Kata Pakar Soal Pemerintah Kaji Pembatasan Game Online Usai Bom SMA 72 Jakarta

Photo of author

By AdminTekno

Rencana pemerintah untuk membatasi permainan daring bertema peperangan seperti PUBG Mobile pasca-insiden ledakan di SMA 72 Jakarta memunculkan perdebatan publik tentang dampak game terhadap perilaku remaja.

Lukman Hakim Dosen Informatika Universitas Muhammadiyah Surabaya (UMSurabaya), menilai bahwa langkah pemerintah memang menunjukkan niat baik untuk melindungi generasi muda dari pengaruh negatif hiburan digital. Namun, ia mengingatkan agar kebijakan tersebut tidak diambil secara tergesa-gesa dan emosional.

“Langkah ini harus dilaksanakan dengan hati-hati, berbasis bukti, dan seimbang agar tidak sekadar menjadi respons emosional, tetapi menjadi bagian dari strategi pembinaan digital yang integratif,” jelas Lukman dalam keterangannya, seperti dikutip Selasa (11/11).

Menurutnya, game daring seperti PUBG kerap menjadi bentuk pelarian psikologis bagi remaja yang mengalami tekanan emosional atau sosial. Dalam konteks ini, menyalahkan game sebagai akar masalah justru berisiko menutup pandangan terhadap isu yang lebih mendasar yakni lemahnya sistem deteksi dini terhadap stres, depresi, dan kekerasan sosial di sekolah.

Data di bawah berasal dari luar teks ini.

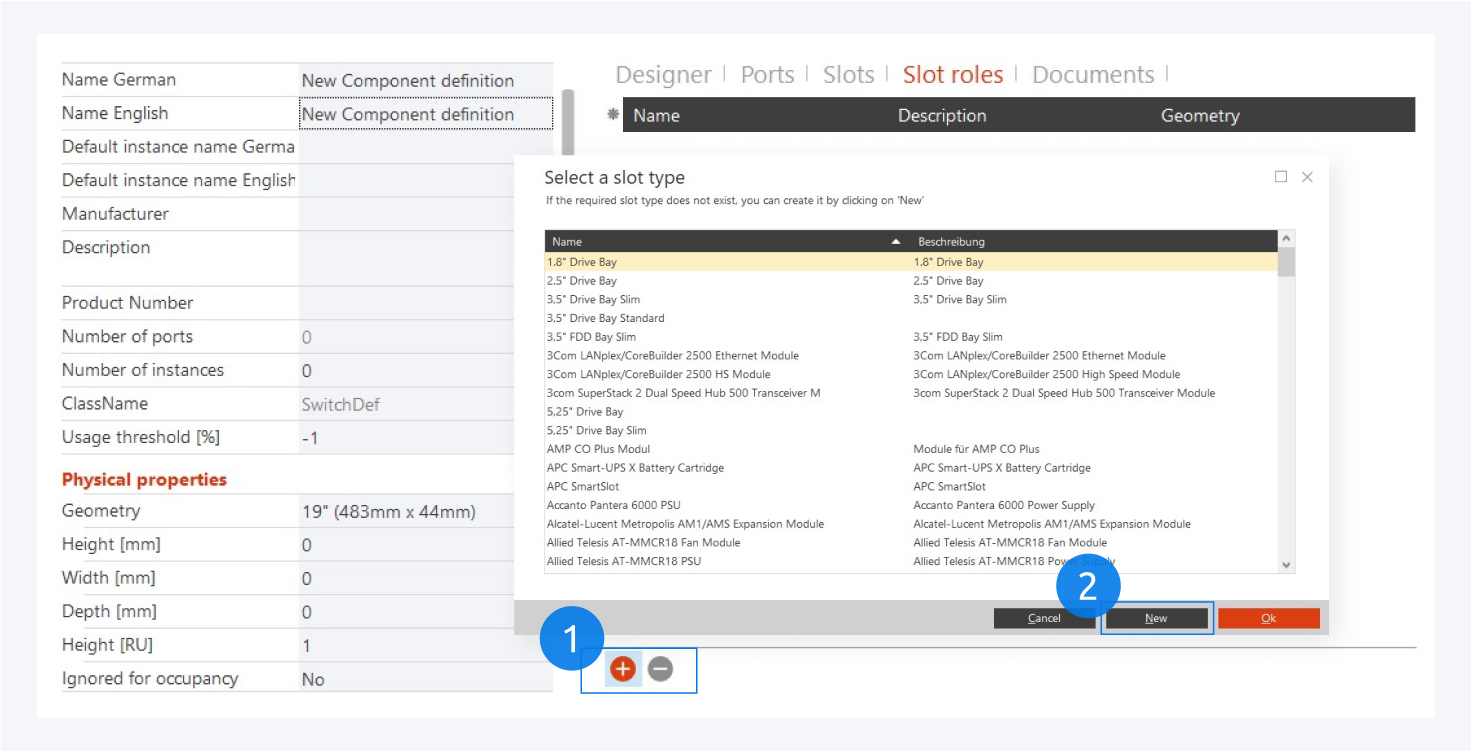Click the asterisk new row marker icon
Image resolution: width=1471 pixels, height=751 pixels.
[613, 115]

Lukman menegaskan, bahwa pembatasan game berbasis asumsi dapat menimbulkan kesan represif terhadap ruang ekspresi digital remaja, tanpa menyelesaikan akar persoalan yang sebenarnya. Ia menilai, pemerintah perlu memusatkan perhatian pada langkah-langkah yang lebih konstruktif dan jangka panjang.

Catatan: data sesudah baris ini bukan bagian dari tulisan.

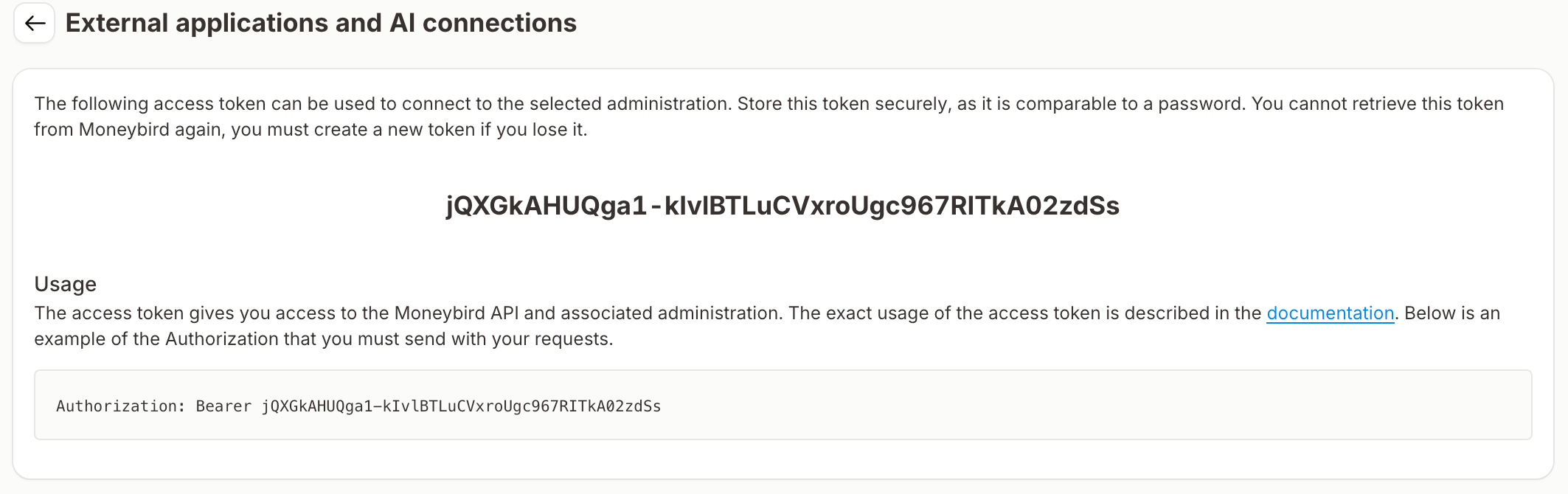Click the token inside the code block
This screenshot has width=1568, height=494.
[461, 406]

Beberapa di antaranya, pertama, memperkuat program kesehatan mental di sekolah. Sekolah perlu menyediakan layanan konseling profesional, sistem dukungan sebaya (peer-support system), serta pelatihan bagi guru untuk mengenali tanda-tanda depresi atau isolasi sosial siswa.

Kedua, membangun literasi digital yang sehat. Pendidikan digital tidak boleh hanya fokus pada pembatasan konten, tetapi juga harus mengajarkan siswa berpikir kritis, memahami konteks kekerasan di media, dan menyeimbangkan waktu bermain dengan aktivitas lain.

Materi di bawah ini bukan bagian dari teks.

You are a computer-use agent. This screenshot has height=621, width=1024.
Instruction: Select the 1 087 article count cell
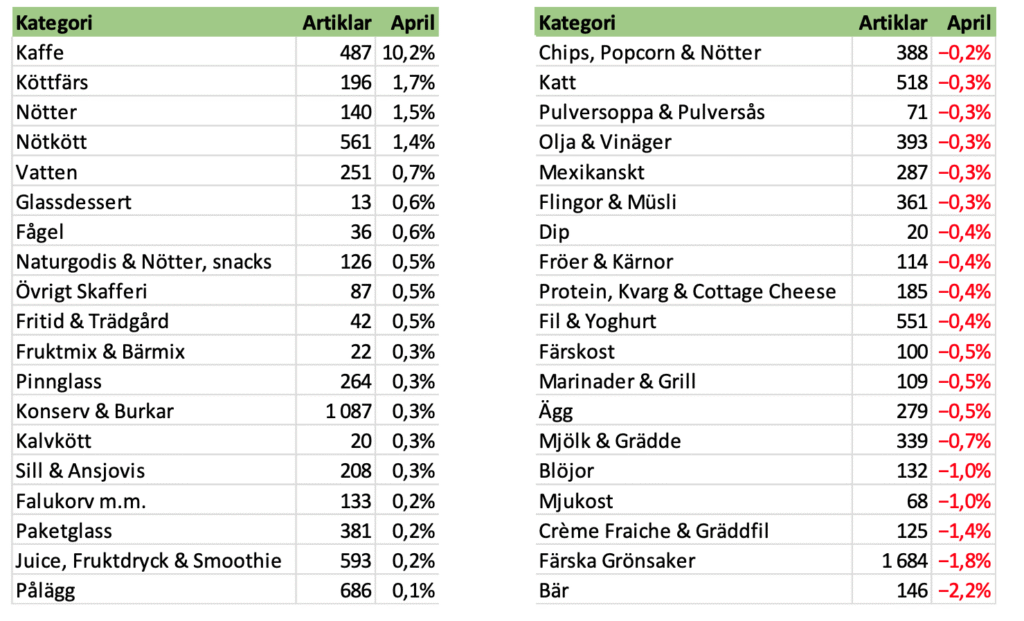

Ketiga, melibatkan riset akademik dalam kebijakan publik.

“Kebijakan publik harus berbasis data empiris dari penelitian psikologi, pendidikan, dan sosiologi anak muda, bukan sekadar reaksi terhadap peristiwa tragis,” tambahnya.

Lukman mengutip hasil tinjauan dari jurnal internasional “Escaping through virtual gaming what is the association with emotional, social, and mental health? A systematic review,” yang menjelaskan bahwa game bisa berperan sebagai bentuk eskapisme atau pelarian sementara dari tekanan kehidupan nyata. Karena itu, pelarangan total tanpa memahami konteks sosial dan psikologis pemain justru kontraproduktif.

“Kunci utamanya adalah bagaimana memastikan pelajar tetap dapat menikmati hiburan digital secara sehat, namun sekaligus terlindungi dan memiliki resiliensi terhadap potensi risiko di dunia nyata,” pungkasnya.